Going from 75 degrees and sunshine to a Utah blizzard may be shock enough, but add this to your return flight from Hawaii:
- delay in Las Vegas,
- holding pattern above Salt Lake City, which burned jet fuel,
- flight diverted to Provo,
- refueling there, and taxiing for take-off,
- blinding snow, and no de-icing,
- taxiing back to the airport terminal,
- a cold, snowy walk at close to midnight down an outdoor staircase to the tarmac, and then to the airport structure.
It’s the story of Dedee and Richard Dart of Mapleton, who had been in Maui for roughly 10 days, celebrating his recent retirement.
“So how would you describe your night?” 2New asked.
“Oh, it was long,” Dedee replied. “The last 36 hours have been awful.”
Richard, a private pilot, said he’s never had an experience quite like it.
While flying over Salt Lake, the couple did not realize they had been in a holding pattern, until they checked the flight app.
“I looked at the actual track, and we were going around in a circle,” Richard said.
Destination Salt Lake City International became Diversion Provo.
Dedee said they were told the plane needed fuel, but the Provo Airport was closed.
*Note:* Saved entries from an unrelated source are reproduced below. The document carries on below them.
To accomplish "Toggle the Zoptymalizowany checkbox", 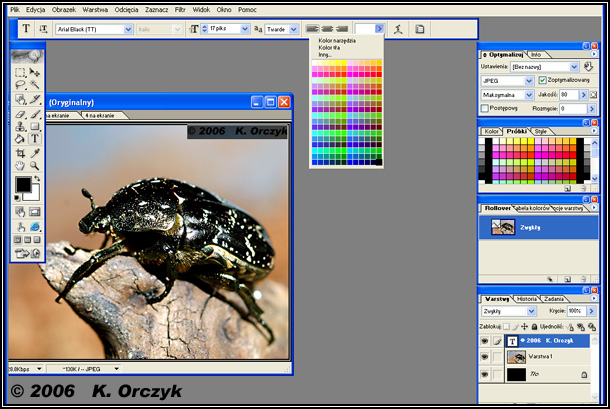I will 543,80.
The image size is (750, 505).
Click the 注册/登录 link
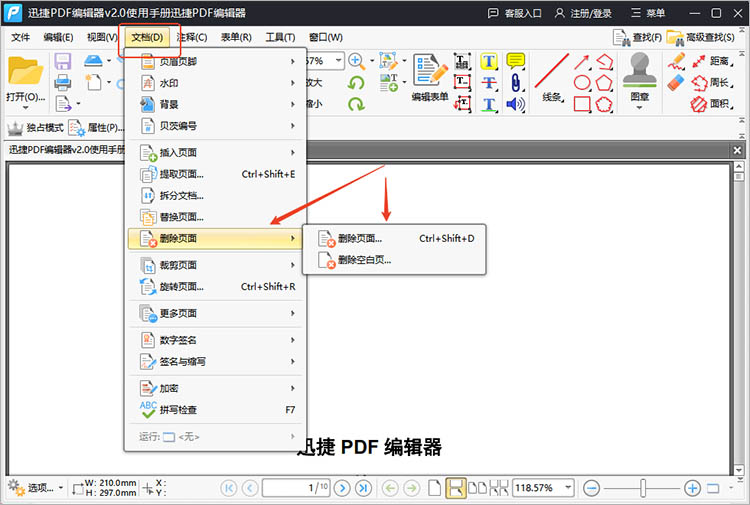(x=592, y=13)
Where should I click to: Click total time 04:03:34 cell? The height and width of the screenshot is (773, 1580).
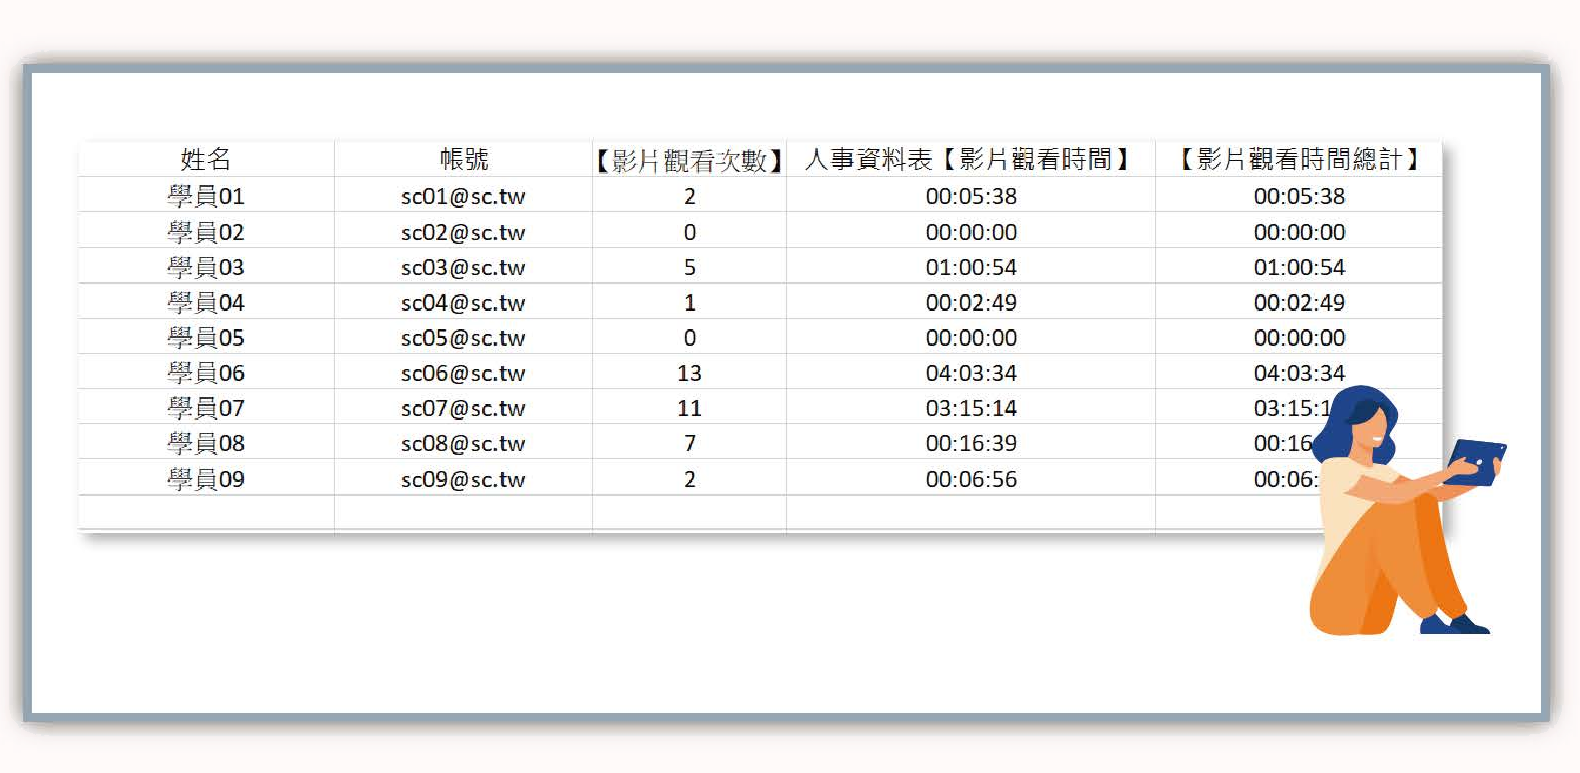(1299, 373)
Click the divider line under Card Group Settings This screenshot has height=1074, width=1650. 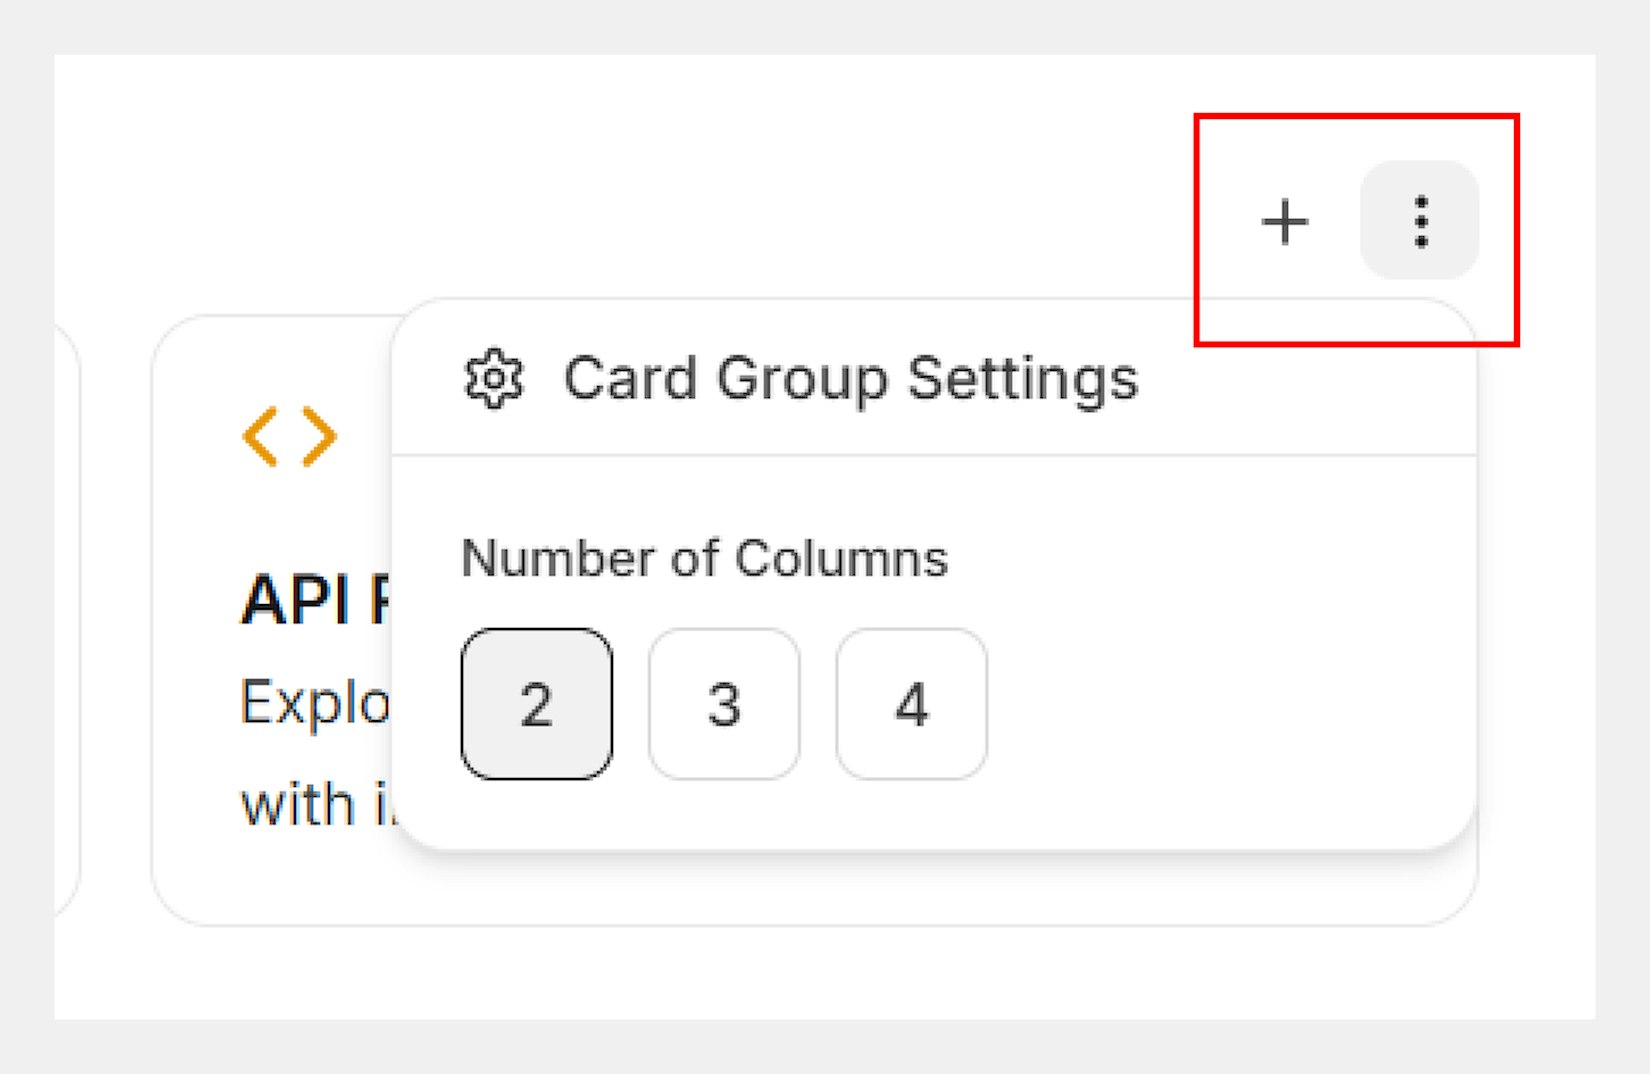[934, 455]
Somehow refueling did happened, and the plane taxied to take-off to complete the flight to Salt Lake.
“Then the blizzard just came in,” said Dedee. “We couldn’t even see out the windows.”
Then the Darts said there was an issue that sent the plane in the opposite direction.
“There’s not going to be a de-icing truck, and so we taxied back,” Dedee said.
The couple finally just drove to Salt Lake to get their car from long-term parking.
2News reached out to Southwest Airlines public affairs for comment and confirmation of the Darts’ story, but had not heard back by early Wednesday evening.
The Darts said they don’t blame the airline. In fact, they think Southwest did everything right to keep them and other passengers safe.
It was still a long night.
“The moral of the story is…” 2News asked.
“You just roll with it,” Dedee said.